Katharina Thaller
„Ich brauch meine Nacht zum Schlafen – nicht für’n BDM “
Katharina Thaller wurde 1921 in Wutschein/Kreis Klagenfurt geboren. Der Vater war als Invalide aus dem Krieg zurückgekehrt und fand keine Arbeit mehr, die Mutter musste sechs Kinder versorgen. Katharina Thaller erkrankte mit zwei Jahren an Kinderlähmung und hat seither eine kraftlose linke Hand. Nach der Pflichtschule lernte sie ein Jahr Näherei und führte danach den elterlichen Haushalt. Mit 16 Jahren trat sie aus der katholischen Kirche aus und interessierte sich wie ihre Eltern und zwei ihrer Geschwister für die Zeugen Jehovas, während der Rest der Familie katholisch blieb. Mit dem Einmarsch der Nationalsozialisten begannen einige Nachbarn, Druck auf die Familie auszuüben und sie zu denunzieren. Der Vater gab den jüngsten Sohn nicht zur Hitler-Jugend, Katharina Thaller weigerte sich, zum Bund Deutscher Mädchen (BDM) zu gehen. Im April 1943 wurde sie als Zeugin Jehovas getauft. Im Mai 1943 wurden sie und ihr Vater schließlich von der Gestapo verhaftet. Nach zehn Tagen Gefängnis wurde Katharina Thaller ins Konzentrationslager Ravensbrück deportiert.

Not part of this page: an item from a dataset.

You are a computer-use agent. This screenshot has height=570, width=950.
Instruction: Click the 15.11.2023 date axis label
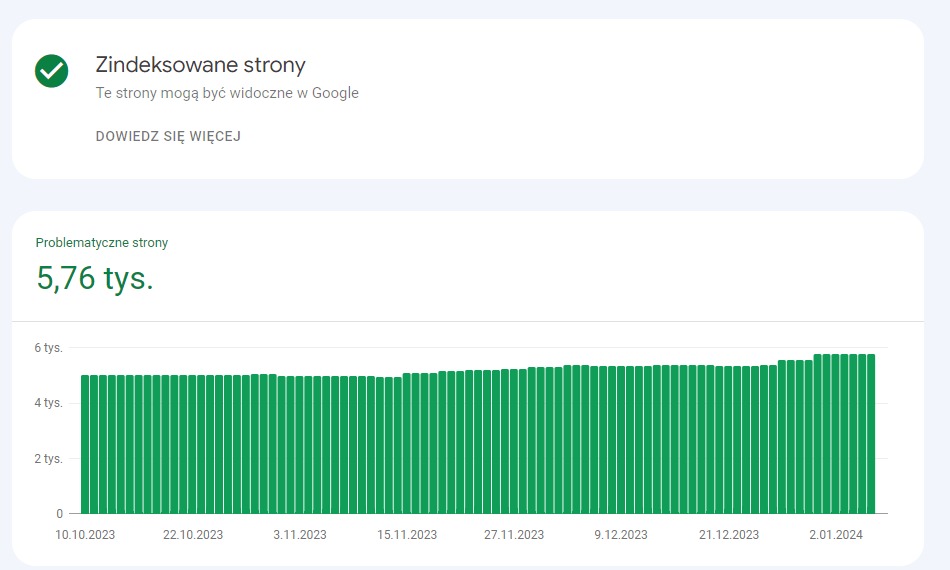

„ Im Dorf waren nur fünf Häuser, jeder hat jeden gekannt, und da war eine Baronin, eine Deutsche, und die war nämlich hitlerisch. Und oft hat sie versucht, mich mit einem Dienstmädchen wohin zu schicken, und das Dienstmädchen hätt’ sollen mich überreden: „Geh auch zum BDM, geh auch zum BDM!“ Und ich hab g’sagt: „Na, ich brauch meine Nacht zum Schlafen und nicht für’n BDM! “
„ Es war Friede durch die Bank, aber der Hitler, der hat alles umg’schmissen. Der Nachbar is’ kommen, in der Früh hat er schon a Hakenkreuz an der Wand g’habt. Wir hab’n nur g’staunt, war’n früher so Sozialisten und auf einmal is’ des Hakenkreuz auf der Wand. (…) Man hat sich einfach nicht ausgekannt. Es war so, als wenn der Teufel glei in alle Leut eineg’fahren war, dass a jeda glei gedacht hat, er muss Heil Hitler schreien, damit er zu leben hat. Wir habn’s nicht getan, hab’n auch gelebt. “
„ No und dann, ich hab grad den Vater sein Rock ausgebürstet, und der Gestapo fragt: „G’hörst du auch zum Bibelforscherquatsch?“ und ich sag: „Jo, ich glaub an Jehovagott“. Und dann sagt er zu mir: „Zieh dich um und gehst mit! “
Die Zeugen Jehovas im Nationalsozialismus
Die Mitglieder der Internationalen Bibelforschervereinigung (seit 1931 Zeugen Jehovas) glauben, dass ChristInnen der weltlichen Obrigkeit nur insoweit Gehorsam schulden, sofern dieser nicht dem Gesetz Gottes und ihrem biblisch geschulten Gewissen widerspricht. Deshalb haben sie insbesonders den Kriegsdienst und die Rüstungsarbeit verweigert. Bereits 1933 wurden sie vom NS-Regime zum „Schutze der Wehrkraft des deutschen Volkes“ verboten. Auch der katholische Austrofaschismus sprach 1935 ein Verbot aus. Die ZeugInnen Jehovas verweigerten den Hitler-Gruß sowie den Dienst in der Hitler-Jugend und anderen nationalsozialistischen Organisationen. Mit Beginn des 2. Weltkrieges wurden ganze Familien wegen „staatsfeindlichen Verhaltens“ in Konzentrationslager verschleppt.